1972: Walter Fauntroy and John Hechinger, later major players in the
voting rights drive, sabotage George McGovern's planned announcement
of support for DC statehood.

1981: The League of Women Voters, Walter Fauntroy, and the Washington
Post - all strong advocates of congressional voting representation -
are the leading voices again DC statehood.

1985: The voting rights amendment is defeated with less than half the
required states voting for it. Meanwhile years of potential work for
full democracy are dissipated and diluted.

1998: Twenty citizens file full democracy law suit. Establishment
figures and elite bar refuse to help. Four months later, the latter
file a suit for congressional representation.

2004: Del. Norton convinced the Democratic Party to drop DC statehood
from its platform, to be replaced by a call for voting rights.
According to The Washington Times, "Pat Elwood, vice chairman of the
[Democratic] state committee, said she agreed with Mrs.
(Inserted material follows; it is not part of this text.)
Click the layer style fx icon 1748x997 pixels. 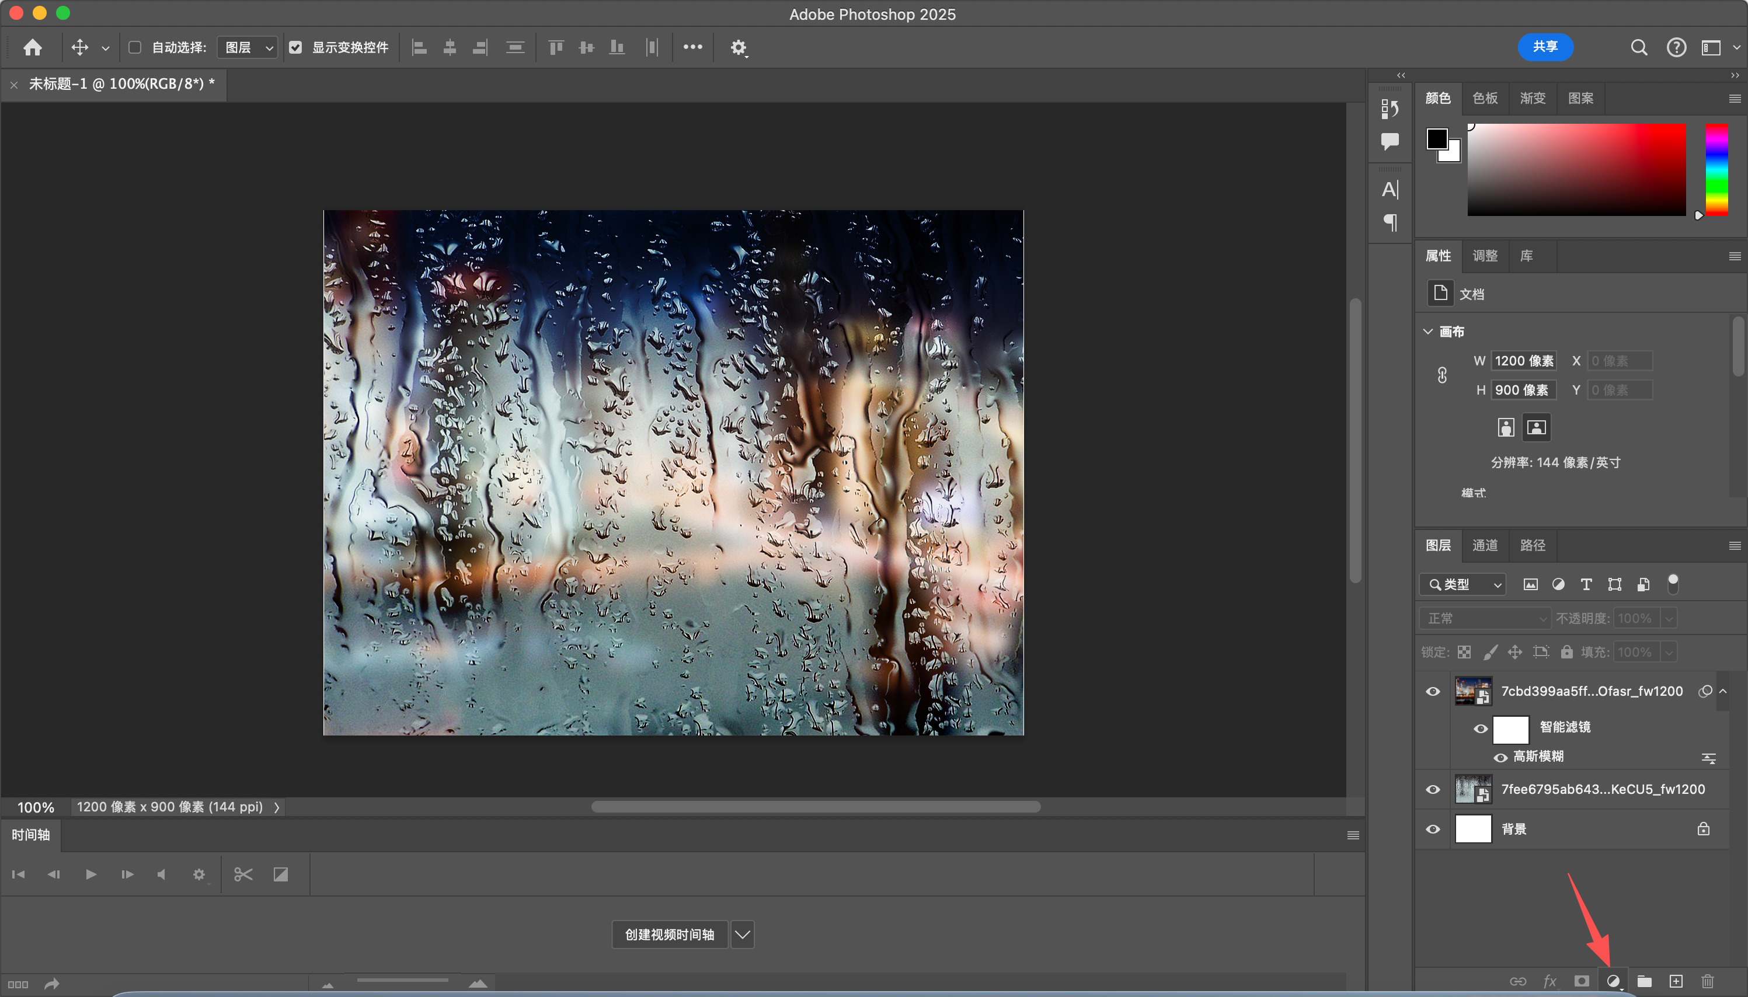[1550, 981]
Norton's view
that statehood 'dilutes' the message of congressional voting representation."

- THE SLOGAN "NO TAXATION WITHOUT REPRESENTATION" unconsciously
reveals the colonial goals of the movement. The slogan originally
stemmed from a major complaint of the business and upper classes
against the British crown and, much like corporate mantras of today,
such as "free markets", it gained a currency far broader than its
applicability.

While New England businessmen were speaking not of self government but
only of some representation in the English parliament, Patrick Henry
addressed taxation in a fiery address in 1765 against the Stamp Act
declaring, "If this be treason, make the most of it."
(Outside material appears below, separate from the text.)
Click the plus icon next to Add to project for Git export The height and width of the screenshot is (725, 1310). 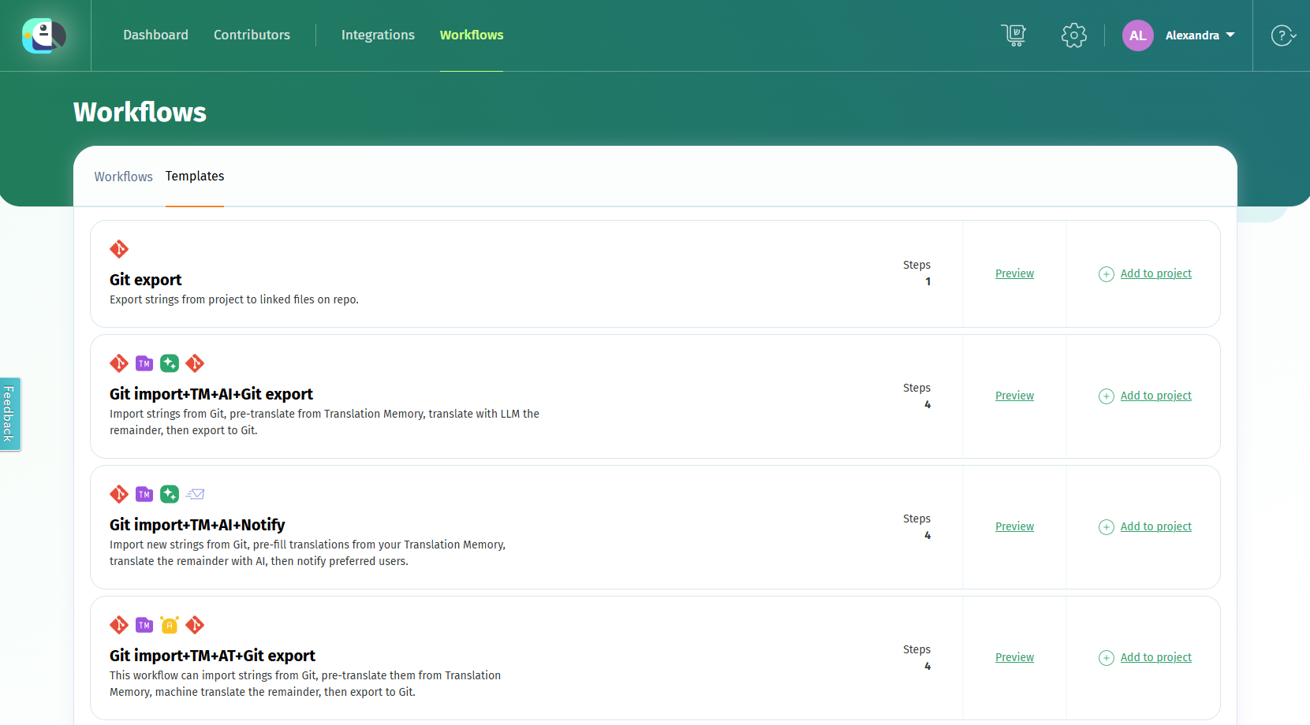(x=1106, y=274)
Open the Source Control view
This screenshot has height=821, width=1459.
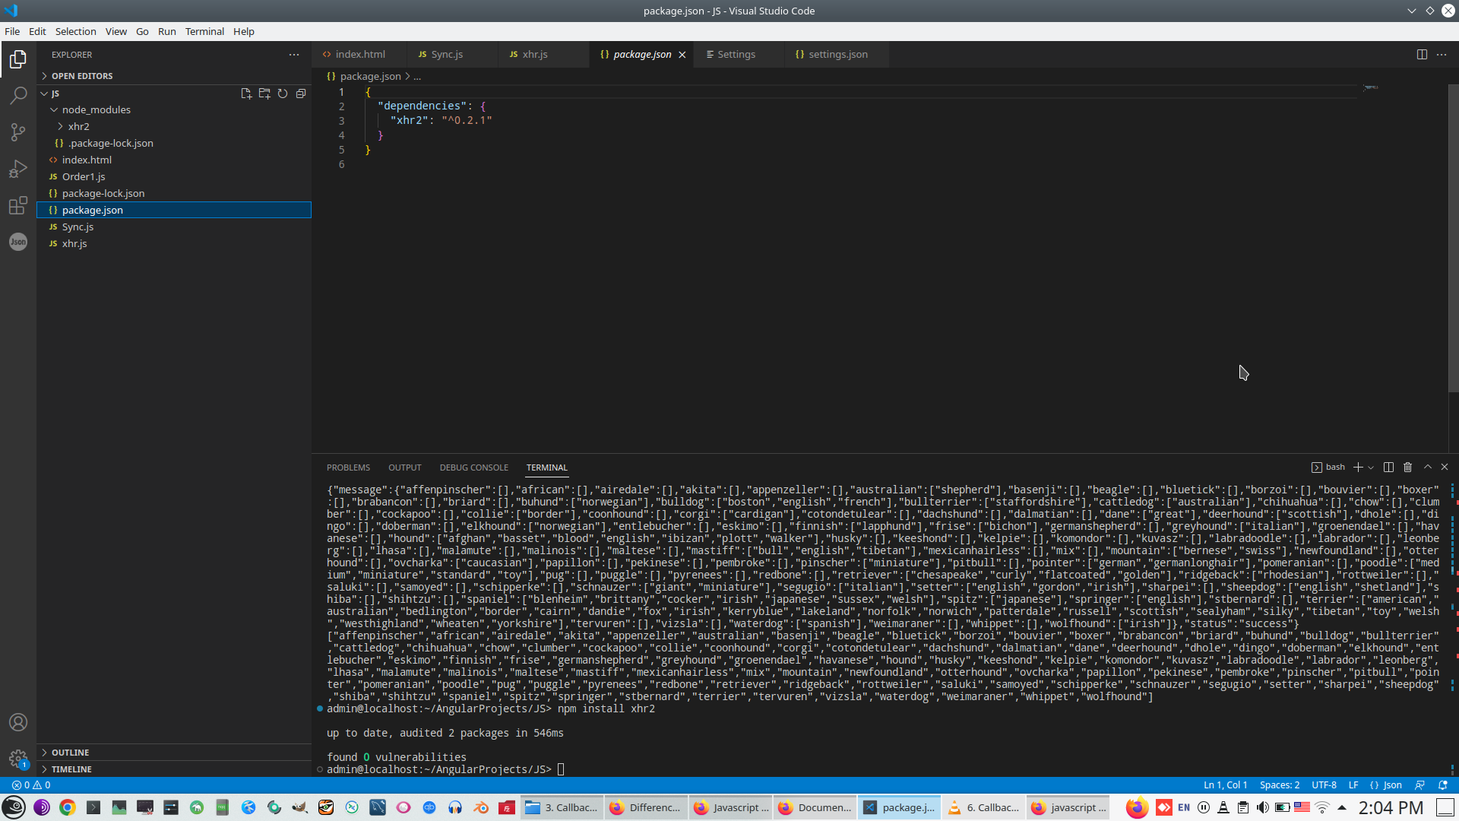pyautogui.click(x=18, y=132)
What's significant is that Henry was not speaking of representation in
the Parliament, but rather of the right of the Virginia legislature to
approve any taxes on the people. In other words, Henry was taking the
side of full democracy rather than insignificant representation in a
national legislature that still held plenary powers over the colonies.
It is this critical and similar distinction that current use of the
phrase "taxation without representation" obscures.

- WITH REPRESENTATION in the House, DC would still be a full colony of
the United States just as Algeria was despite representation in the
French National Assembly.

- THERE ARE ONLY TWO WAYS THAT DC residents can become full citizens
of the U.S. Either we become a state or we become part of another
state either through retrocession or merger. Yet, almost without
exception, elected DC officials including Fenty refuse to advocate the
cause of statehood except when incorrectly conflating it with representation.
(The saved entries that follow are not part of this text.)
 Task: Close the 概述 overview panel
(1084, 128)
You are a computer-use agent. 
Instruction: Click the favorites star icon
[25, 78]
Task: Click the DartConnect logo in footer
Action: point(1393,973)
- THE ARGUMENT that DC representation is a first step to statehood
might bear some weight had there been the slightest discussion as to
what the first such step should be. Instead, this position was taken
ex cathedra, ignoring such important alternative incremental
approaches as getting control over our budget, permitting a commuter
tax, regaining control over our prison system, gaining control over
our judges and so forth.

- THOSE SUPPORTING REPRESENTATION are keeping citizens and Congress
from confronting the lack of self-government in DC. As a consequence
they should be viewed as part of the problem rather than part of the solution.